Nell’andare all’essenziale il Programma pastorale invita le comunità a concentrarsi sull’ascolto. «Stando davanti al roveto ardente – spiega mons. Andrea – impariamo non solo ad ascoltare Dio, quello che ha da insegnarci, ma soprattutto impariamo ad ascoltare come fa Lui». «La missione comincia dal mettersi in ascolto come fa Dio – ribadisce –: ce lo insegnano anche i missionari che sono nella frontiera dell’evangelizzazione. Prima ascoltano, poi parlano, si uniscono». Un altro punto qualificante del Programma pastorale è l’invito a «mettersi davanti al mistero della creazione, anzi di Dio Creatore». Durante la Veglia diocesana per la vita nascente, il Vescovo si sofferma sulle verità della creazione, per dare risposta a tre domande fondamentali che risuonano nel cuore di ogni uomo. La prima: che cosa sta all’origine del mio esserci? Il caso? La necessità? La seconda: che cosa sta alla fine del mio esserci? Il nulla? La terza: che senso ha, allora, la vita che viviamo, quella che sta frammezzo, tra l’origine e la fine? «All’origine della persona sta l’atto di intelligenza e di volontà di un Padre che decide di pormi in essere: questa è la nostra fede», risponde il Vescovo. «Il Padre ha pensato ciascuno di noi; fra le infinite persone umane possibili ha voluto che esistessimo io, tu, noi, non altri. Ci ha scelti». Dunque, ognuno può dire: «Non esisto per caso, non esisto per necessità: esisto per amore».
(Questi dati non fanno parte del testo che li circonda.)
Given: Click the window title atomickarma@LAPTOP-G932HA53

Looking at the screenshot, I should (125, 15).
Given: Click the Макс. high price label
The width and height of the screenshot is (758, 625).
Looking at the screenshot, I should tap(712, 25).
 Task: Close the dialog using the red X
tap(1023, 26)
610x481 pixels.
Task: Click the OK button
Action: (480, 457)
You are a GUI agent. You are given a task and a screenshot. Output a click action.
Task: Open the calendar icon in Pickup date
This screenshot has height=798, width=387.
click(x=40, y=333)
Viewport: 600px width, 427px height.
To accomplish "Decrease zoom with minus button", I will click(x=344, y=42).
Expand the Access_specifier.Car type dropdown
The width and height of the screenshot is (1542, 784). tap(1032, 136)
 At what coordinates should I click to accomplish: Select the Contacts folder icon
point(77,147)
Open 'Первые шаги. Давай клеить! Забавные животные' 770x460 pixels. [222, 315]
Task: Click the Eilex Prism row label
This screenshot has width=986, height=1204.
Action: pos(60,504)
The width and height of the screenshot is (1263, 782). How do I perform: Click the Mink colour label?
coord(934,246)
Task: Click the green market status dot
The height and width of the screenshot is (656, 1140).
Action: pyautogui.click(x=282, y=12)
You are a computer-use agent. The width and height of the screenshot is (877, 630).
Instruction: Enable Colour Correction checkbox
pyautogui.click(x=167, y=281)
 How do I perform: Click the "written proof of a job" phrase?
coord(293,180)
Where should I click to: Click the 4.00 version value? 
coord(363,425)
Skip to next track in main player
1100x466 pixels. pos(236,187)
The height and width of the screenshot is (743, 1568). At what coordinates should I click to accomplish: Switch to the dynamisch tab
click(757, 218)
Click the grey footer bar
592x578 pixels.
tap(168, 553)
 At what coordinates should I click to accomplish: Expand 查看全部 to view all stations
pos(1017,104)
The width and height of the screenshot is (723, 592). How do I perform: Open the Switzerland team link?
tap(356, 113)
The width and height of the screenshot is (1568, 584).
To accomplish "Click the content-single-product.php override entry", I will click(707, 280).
Il Vescovo esprime con un’immagine la seconda domanda dell’uomo: «Pensiamo i sette miliardi di esseri umani che salgono sul monte Carpegna da una valle come la val Marecchia: un enorme formicaio! E sul crinale una doppia eventualità: il precipizio, il vuoto, il nulla, oppure un infinito giardino. La fede dice che di là dal monte c’è pienezza di vita». «Dio ci ha voluto per farci partecipi della sua vita – continua –, perché fossimo figli nel Figlio. Lui quando mi guarda vede Gesù-Andrea. Così di ciascuno dei suoi figli». Alla terza domanda risponde che «vivere umanamente, in piena umanità, è vivere in Cristo, con Cristo, come Cristo. Non c’è una vita pienamente umana e poi una vita in Cristo. È la vita in Cristo che è pienamente umana e, la vita che ancora non ha incontrato Cristo, vive ugualmente in Lui». E conclude: «L’amore del tutto speciale che il Creatore, Dio Padre, ha per ogni essere umano conferisce all’uomo stesso una dignità infinita. Ecco il fondamento della bellezza della vita». (Omelia nella Veglia per la vita nascente, Serravalle RSM, 4.12.2020).